I can still see the table laden with native dishes, delicacies, candies; and
across the room the modest accoutrements of a way of life blessed with
simplicity and goodness. It wasn't much, but we were happy. On Christmas Eve my father sang along with my sisters gathered in the living room. They sang White Christmas, which made me look at the Christmas tree--a
pitiful replica, really, festooned with crepe paper, cotton balls and such.

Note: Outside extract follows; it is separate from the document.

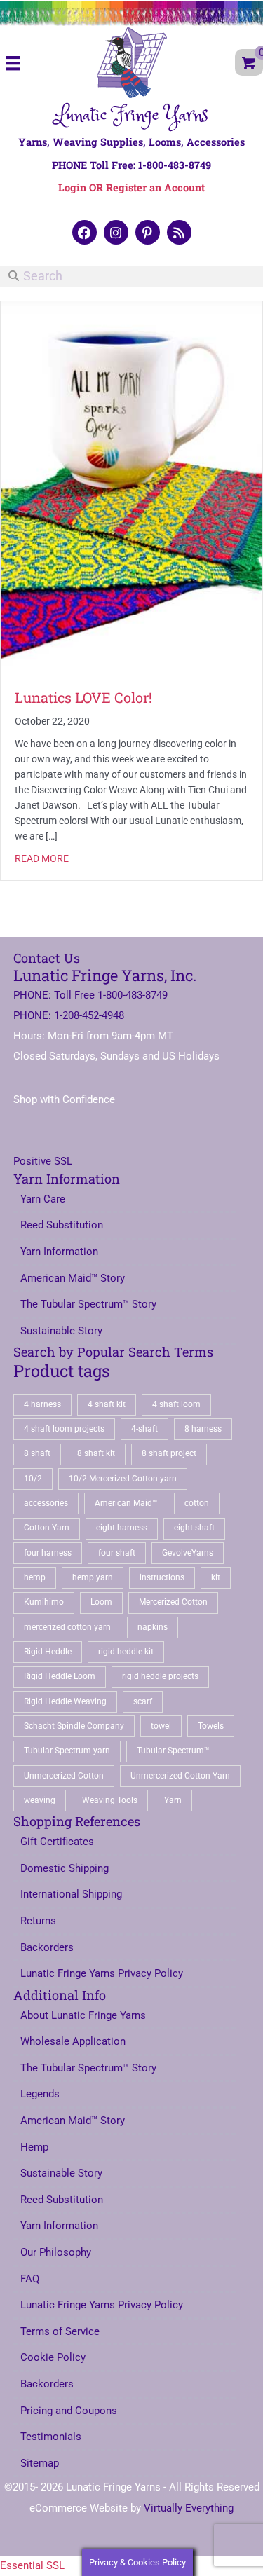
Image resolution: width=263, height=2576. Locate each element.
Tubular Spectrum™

We didn't have toys or reindeers either, nor Jack Frost nipping at your
nose as the song goes. It didn't matter much, however. I thought of
my uncle and how he was doing in America. I thought of how
lucky he was to have a real white Christmas--unlike ours
with its fake snow--but wondered if he was anywhere
close to being happy as we were.
Years later, when I emigrated to America, I found him in one of
the farmlands of California, an old man living--in the words of
Charles Dickens--"the silent gliding on of existence," virtually alone in a far and foreign country.
During the holidays I think of Vintar--and my uncle. I wonder what Christmas meant to him, what memories he kept in his heart before he died. I guess this explains why sometimes the season gives me pause, even as the voices ring once more, clear and cold as the stars that shone down our street in Vintar in that long-ago December.
--Above thy deep and dreamless sleep, the silent stars go by...
In the merriest--and coldest night of the year--it is like a flame cupped in one's hand. It warms. Naimbag a Paskuayo amin!